→ TASK DETAILS: Say the number of lines holding the word "Open" in the data, and leave out everything else.

→ INFORMATION SHOWN:
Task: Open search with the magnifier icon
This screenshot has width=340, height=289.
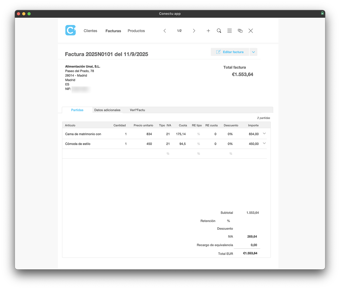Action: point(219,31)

==

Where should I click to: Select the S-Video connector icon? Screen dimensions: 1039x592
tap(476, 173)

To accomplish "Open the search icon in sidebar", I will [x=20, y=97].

--

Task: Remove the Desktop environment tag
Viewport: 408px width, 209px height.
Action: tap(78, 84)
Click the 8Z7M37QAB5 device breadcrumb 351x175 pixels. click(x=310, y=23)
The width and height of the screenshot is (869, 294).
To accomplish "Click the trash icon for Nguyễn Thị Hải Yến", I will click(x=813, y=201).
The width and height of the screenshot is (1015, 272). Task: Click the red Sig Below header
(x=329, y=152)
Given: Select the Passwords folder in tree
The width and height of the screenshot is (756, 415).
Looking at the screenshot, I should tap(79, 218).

→ REPLY: 2